ByJohn Zyski, writer at

Stanley Kubrick was the first director who's movies required I learn more to enjoy. After learning to understand Kubrick's movies, I enjoy all movies that much more.

I had to study Eisenstein to understand color usage. I was then able to recognize the use of color in Eyes Wide Shut. When the characters were in front of some colors, they are telling the truth. In front of others, they are lying. The use of green to signify one thing, and yellow to signify another.

I studied Bertolt Brecht to understand Verfremdungseffekt. This helped me understand the Star Child in 2001 and the bare assed bear in The SHiNiNg. I realized those scenes and images were intended to make the viewer question the directors use of the scenes, and that those were keys to understanding the movies other symbols.

I studied Kubrick the photographer to understand Kubrick the filmmaker. His photo of the news stand worker next to the F.D.R. DEAD paper told me that Kubrick used many elements in his shots to tell a story.

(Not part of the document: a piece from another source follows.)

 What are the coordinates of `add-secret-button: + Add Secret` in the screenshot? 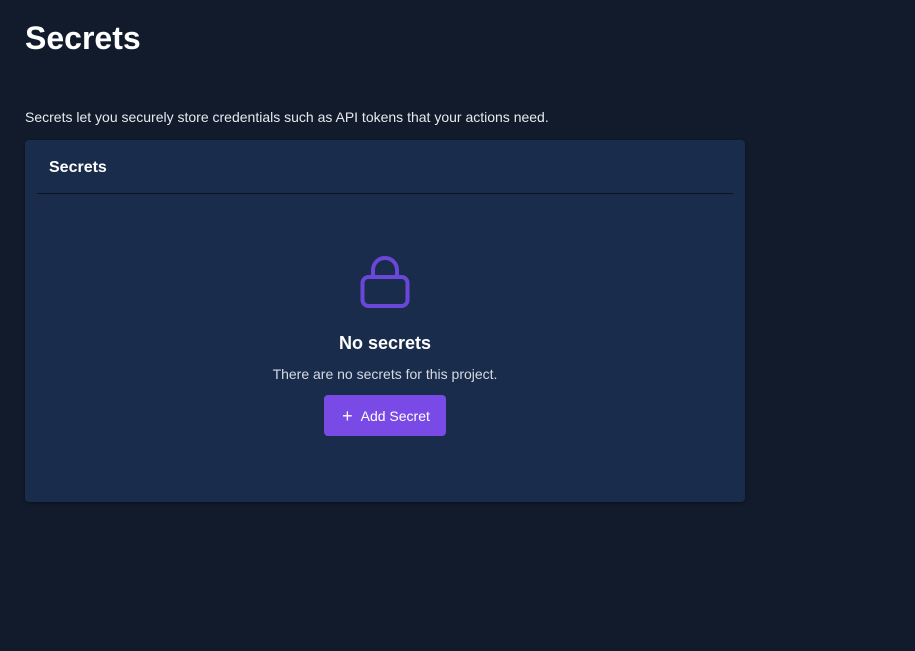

He used everything in frame, not just the main subject to relay information.

After these lessons, along with many others, I have a better appreciation for nearly every movie I see. I see now the whole frame and what is there. I see not only where the characters are positioned, but what is around them. I see what is in the distance, what is nearby, and what the character might "really" be looking at.

After all these lessons, Kubrick has taught me how to really watch movies.